*** Opening of STORED DATA ***

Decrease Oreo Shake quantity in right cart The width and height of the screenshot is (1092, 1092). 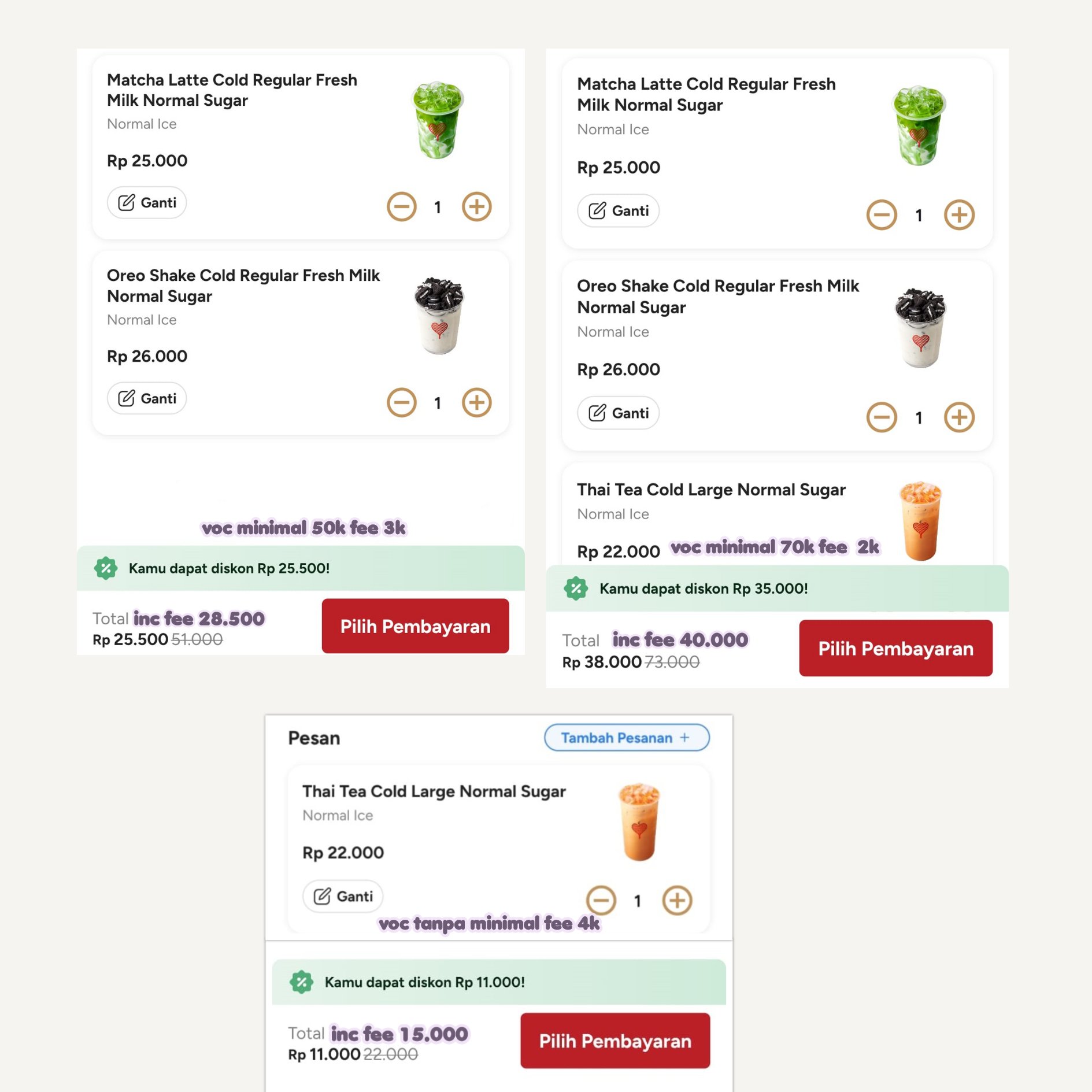coord(882,417)
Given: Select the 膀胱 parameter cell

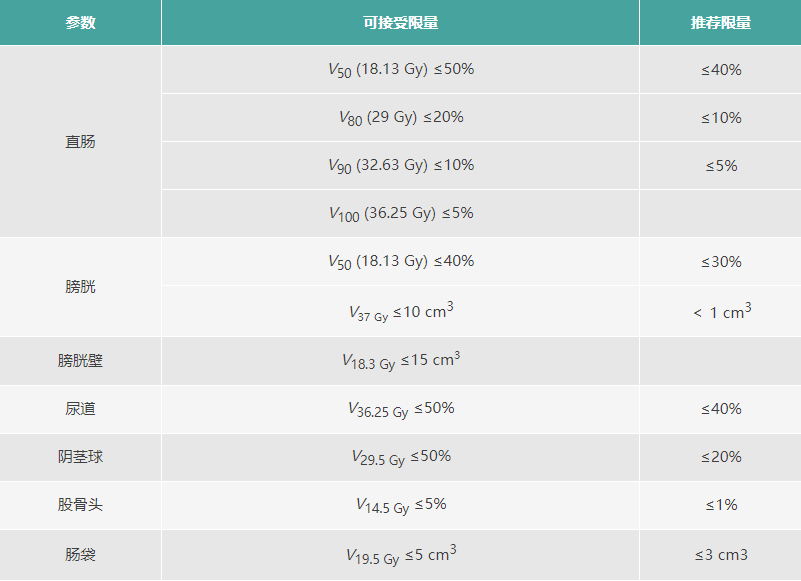Looking at the screenshot, I should (80, 286).
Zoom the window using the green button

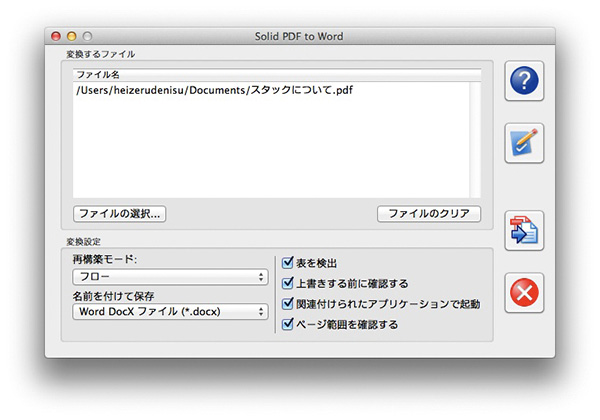pos(86,37)
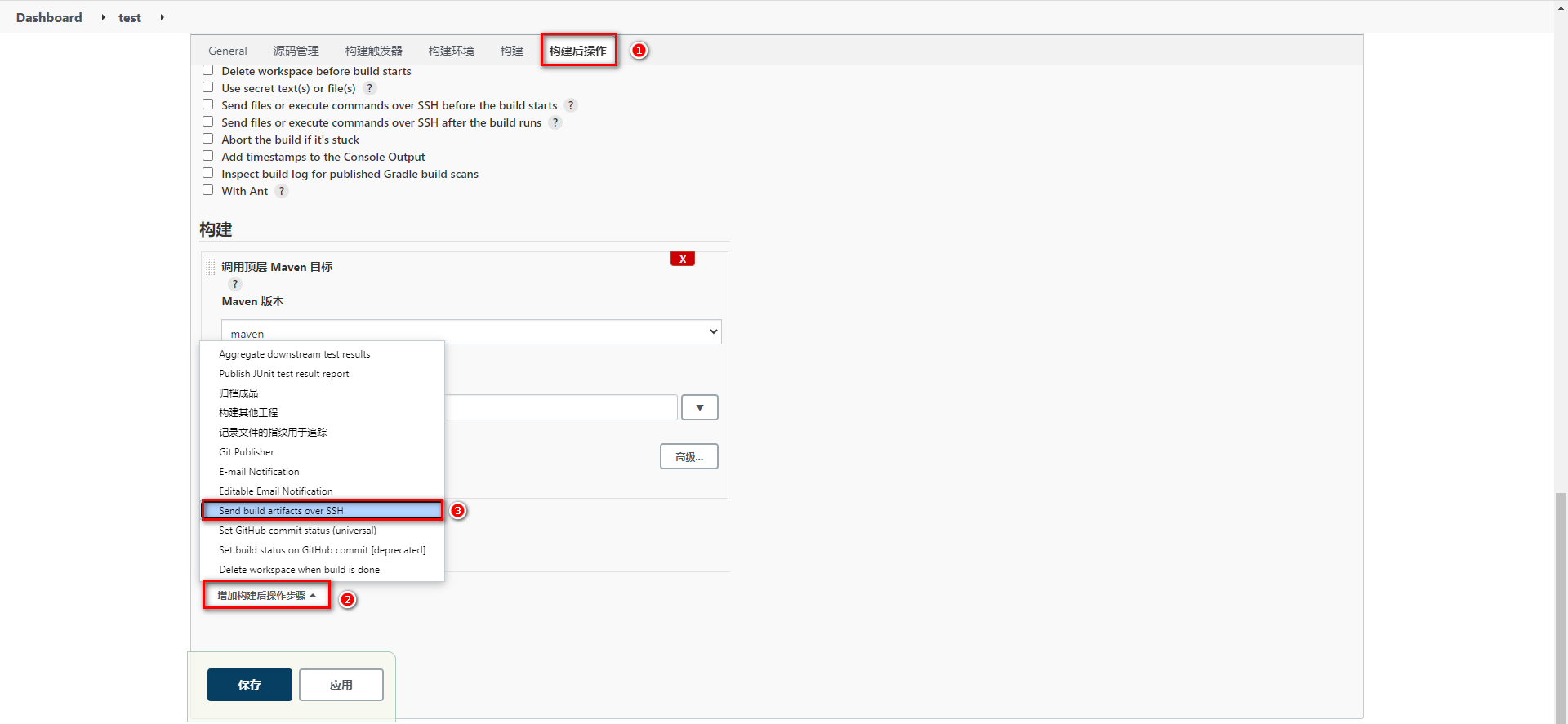Click help icon beside With Ant
The width and height of the screenshot is (1568, 724).
pos(282,191)
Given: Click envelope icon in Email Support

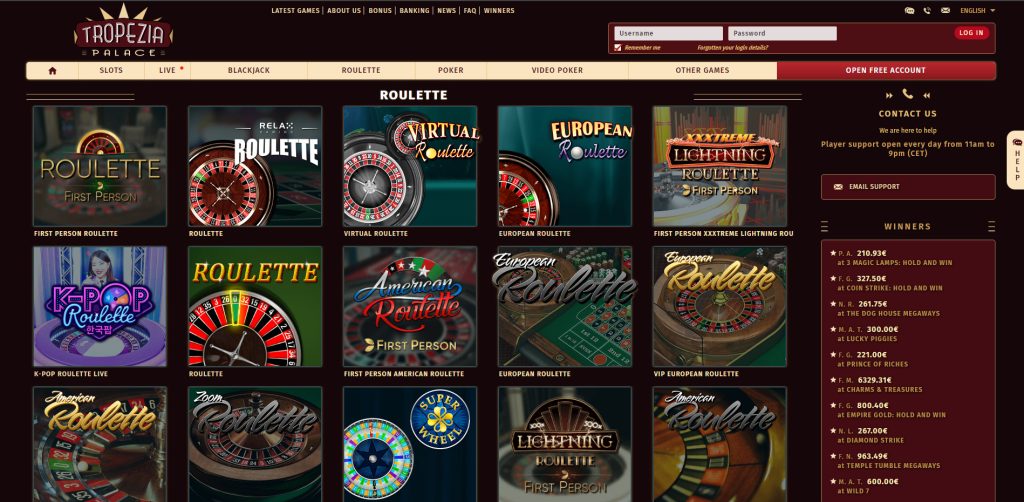Looking at the screenshot, I should click(x=838, y=187).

*** Close of STORED DATA ***

PROBLEM:
Leaving out the pictures, return exactly the lines from the one that contains "Zoom the window using the green button" through the last line of the records above, inclusive.

ANSWER TO THIS EXERCISE:
Zoom the window using the green button

pos(86,37)
Click help icon beside With Ant
The width and height of the screenshot is (1568, 724).
pos(282,191)
Given: Click envelope icon in Email Support

Looking at the screenshot, I should click(x=838, y=187).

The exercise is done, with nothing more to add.